__Reading text__:
Multimodality therapy in subclassified stage IIIA-N2 non-small cell lung cancer patients according to the Robinson classification: heterogeneity and management.

J Thorac Dis 2018 Jun;10(6):3585-3594

Department of Thoracic Surgery, University Medical Center Regensburg, Franz-Josef-Strauss-Allee 11, 93053 Regensburg, Germany.

Background: Non-small cell lung cancer (NSCLC) with mediastinal lymph node involvement (N2) is a heterogeneous entity. The objective of this analysis is to investigate the results of treatment strategies for N2-positive patients.

Methods: Retrospective study (2009-2014) of 104 consecutive patients with stage IIIA-N2 NSCLC classified according to the Robinson classification (IIIA1-IIIA4) and treated within a multimodality treatment regime.

__What you need to do__:
[1] In the lung cancer abstract, rewrite the paragraph beginning "Background: Non-small cell lung cancer" more briefly, keeping its main facts.
[2] Reproduce the part of the lung cancer abstract starting with "Department of Thoracic" and going on through "for N2-positive patients.".
[3] According to the lung cancer abstract, what does the label "N2" mean for the non-small cell lung cancer it describes? Answer in one to three sentences.

__Listed entries__:
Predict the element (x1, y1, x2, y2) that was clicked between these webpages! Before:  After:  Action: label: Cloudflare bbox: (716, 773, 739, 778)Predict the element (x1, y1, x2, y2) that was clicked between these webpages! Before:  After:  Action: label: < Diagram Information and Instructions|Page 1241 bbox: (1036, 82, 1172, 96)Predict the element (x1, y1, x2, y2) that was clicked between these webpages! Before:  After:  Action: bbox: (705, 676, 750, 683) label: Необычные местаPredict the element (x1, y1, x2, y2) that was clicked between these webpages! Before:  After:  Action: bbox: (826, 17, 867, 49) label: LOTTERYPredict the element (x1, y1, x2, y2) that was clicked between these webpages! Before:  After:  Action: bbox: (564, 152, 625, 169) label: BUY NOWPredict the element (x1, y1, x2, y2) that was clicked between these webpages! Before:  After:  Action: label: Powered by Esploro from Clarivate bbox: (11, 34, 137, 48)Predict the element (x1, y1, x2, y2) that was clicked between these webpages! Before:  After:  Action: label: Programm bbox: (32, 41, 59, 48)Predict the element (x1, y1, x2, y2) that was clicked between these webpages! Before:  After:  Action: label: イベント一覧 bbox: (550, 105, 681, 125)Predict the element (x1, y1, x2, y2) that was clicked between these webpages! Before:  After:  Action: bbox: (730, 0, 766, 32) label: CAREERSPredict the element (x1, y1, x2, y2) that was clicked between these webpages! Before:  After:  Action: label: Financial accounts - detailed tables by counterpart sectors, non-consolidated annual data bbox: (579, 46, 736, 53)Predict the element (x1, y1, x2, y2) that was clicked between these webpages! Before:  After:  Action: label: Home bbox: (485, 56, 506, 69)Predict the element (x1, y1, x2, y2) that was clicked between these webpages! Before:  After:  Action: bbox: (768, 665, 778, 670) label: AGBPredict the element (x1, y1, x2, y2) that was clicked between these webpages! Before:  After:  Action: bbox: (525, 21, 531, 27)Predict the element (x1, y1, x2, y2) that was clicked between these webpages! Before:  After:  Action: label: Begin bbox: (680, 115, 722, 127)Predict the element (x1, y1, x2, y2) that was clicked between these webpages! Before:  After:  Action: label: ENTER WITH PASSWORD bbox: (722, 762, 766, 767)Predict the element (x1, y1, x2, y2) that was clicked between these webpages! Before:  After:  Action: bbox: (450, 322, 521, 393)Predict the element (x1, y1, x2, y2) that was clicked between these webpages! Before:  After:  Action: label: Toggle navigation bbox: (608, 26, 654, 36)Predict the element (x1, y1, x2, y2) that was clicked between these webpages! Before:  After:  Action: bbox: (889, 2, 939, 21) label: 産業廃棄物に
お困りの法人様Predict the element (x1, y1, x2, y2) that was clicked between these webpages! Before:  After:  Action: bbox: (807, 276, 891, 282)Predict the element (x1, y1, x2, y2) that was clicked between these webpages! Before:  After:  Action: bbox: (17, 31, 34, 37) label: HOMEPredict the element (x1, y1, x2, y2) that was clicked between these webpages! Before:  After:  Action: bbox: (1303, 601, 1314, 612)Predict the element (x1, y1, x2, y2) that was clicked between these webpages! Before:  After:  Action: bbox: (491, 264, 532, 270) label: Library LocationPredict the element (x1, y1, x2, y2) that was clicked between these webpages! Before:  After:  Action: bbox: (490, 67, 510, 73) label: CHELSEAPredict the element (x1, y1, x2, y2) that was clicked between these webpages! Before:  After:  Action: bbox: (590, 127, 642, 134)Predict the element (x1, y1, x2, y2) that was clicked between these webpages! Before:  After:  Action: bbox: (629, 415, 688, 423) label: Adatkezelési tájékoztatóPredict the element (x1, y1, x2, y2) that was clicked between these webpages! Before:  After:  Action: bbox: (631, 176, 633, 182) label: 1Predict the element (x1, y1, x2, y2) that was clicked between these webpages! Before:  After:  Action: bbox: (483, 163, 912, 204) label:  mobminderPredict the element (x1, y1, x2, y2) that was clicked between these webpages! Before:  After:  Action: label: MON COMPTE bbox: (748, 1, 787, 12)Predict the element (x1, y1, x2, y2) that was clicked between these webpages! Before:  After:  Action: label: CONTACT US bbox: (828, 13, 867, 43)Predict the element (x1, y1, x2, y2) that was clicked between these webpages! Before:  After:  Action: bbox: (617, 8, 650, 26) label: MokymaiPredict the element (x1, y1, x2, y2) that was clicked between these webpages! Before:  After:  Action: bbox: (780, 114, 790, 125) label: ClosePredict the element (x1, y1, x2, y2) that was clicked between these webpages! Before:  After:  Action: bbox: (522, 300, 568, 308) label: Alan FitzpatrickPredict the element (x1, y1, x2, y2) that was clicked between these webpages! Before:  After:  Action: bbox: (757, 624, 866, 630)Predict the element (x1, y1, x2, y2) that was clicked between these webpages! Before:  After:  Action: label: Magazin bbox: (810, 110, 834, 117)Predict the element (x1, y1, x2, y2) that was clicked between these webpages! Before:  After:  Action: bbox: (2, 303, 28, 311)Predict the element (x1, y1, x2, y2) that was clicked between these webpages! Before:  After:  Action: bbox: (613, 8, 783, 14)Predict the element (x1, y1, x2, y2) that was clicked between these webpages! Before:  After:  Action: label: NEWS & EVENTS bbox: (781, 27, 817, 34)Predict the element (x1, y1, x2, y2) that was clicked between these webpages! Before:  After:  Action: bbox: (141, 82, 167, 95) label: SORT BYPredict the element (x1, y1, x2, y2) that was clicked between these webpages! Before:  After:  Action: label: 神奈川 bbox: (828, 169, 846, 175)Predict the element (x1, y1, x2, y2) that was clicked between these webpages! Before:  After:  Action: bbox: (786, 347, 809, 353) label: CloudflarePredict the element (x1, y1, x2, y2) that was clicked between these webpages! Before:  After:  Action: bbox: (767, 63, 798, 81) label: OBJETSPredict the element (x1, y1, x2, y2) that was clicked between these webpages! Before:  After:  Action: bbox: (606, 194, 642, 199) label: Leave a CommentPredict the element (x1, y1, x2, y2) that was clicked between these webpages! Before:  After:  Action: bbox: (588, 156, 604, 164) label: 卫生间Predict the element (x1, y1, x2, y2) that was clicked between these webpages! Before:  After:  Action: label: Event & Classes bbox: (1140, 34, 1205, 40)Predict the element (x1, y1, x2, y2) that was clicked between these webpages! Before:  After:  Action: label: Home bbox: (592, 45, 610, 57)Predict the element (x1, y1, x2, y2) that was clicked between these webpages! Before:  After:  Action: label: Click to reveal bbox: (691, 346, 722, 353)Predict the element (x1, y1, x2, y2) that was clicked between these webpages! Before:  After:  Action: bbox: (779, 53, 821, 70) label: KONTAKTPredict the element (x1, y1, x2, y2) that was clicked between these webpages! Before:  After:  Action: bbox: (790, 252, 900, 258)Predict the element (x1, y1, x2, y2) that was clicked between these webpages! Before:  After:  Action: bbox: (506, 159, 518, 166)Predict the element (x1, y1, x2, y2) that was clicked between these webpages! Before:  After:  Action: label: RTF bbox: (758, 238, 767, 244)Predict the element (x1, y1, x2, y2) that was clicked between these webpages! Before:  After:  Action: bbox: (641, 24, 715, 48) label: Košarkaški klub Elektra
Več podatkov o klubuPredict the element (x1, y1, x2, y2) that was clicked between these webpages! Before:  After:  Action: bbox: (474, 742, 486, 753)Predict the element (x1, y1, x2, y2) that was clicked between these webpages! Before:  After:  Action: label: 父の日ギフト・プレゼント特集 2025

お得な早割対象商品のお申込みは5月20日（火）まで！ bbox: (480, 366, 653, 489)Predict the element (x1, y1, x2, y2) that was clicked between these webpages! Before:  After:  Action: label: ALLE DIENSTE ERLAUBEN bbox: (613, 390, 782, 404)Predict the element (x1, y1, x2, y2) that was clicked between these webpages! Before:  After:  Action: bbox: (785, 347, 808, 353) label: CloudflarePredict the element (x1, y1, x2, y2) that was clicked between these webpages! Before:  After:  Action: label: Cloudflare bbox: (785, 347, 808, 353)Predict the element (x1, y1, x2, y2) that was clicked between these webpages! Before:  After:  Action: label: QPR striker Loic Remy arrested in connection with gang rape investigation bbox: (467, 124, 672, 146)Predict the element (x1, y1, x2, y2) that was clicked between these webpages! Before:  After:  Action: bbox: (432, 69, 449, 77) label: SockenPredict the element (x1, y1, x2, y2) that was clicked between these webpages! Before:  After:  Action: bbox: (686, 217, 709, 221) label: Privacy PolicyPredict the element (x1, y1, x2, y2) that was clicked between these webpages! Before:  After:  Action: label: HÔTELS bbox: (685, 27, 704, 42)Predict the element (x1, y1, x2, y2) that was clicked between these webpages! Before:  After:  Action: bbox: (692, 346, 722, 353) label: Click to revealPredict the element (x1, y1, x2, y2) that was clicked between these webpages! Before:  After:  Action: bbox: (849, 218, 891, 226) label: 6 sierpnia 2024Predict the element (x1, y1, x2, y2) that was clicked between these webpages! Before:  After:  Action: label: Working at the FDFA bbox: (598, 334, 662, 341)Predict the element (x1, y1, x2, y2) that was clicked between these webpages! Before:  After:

__Outputs in order__:
[1] Background: N2 non-small cell lung cancer, which involves the mediastinal lymph nodes, varies widely. This analysis examines treatment results for N2-positive patients.

[2]
Department of Thoracic Surgery, University Medical Center Regensburg, Franz-Josef-Strauss-Allee 11, 93053 Regensburg, Germany.

Background: Non-small cell lung cancer (NSCLC) with mediastinal lymph node involvement (N2) is a heterogeneous entity. The objective of this analysis is to investigate the results of treatment strategies for N2-positive patients.

[3] "N2" means the cancer has spread to the mediastinal lymph nodes. The abstract puts the label in parentheses right after "mediastinal lymph node involvement."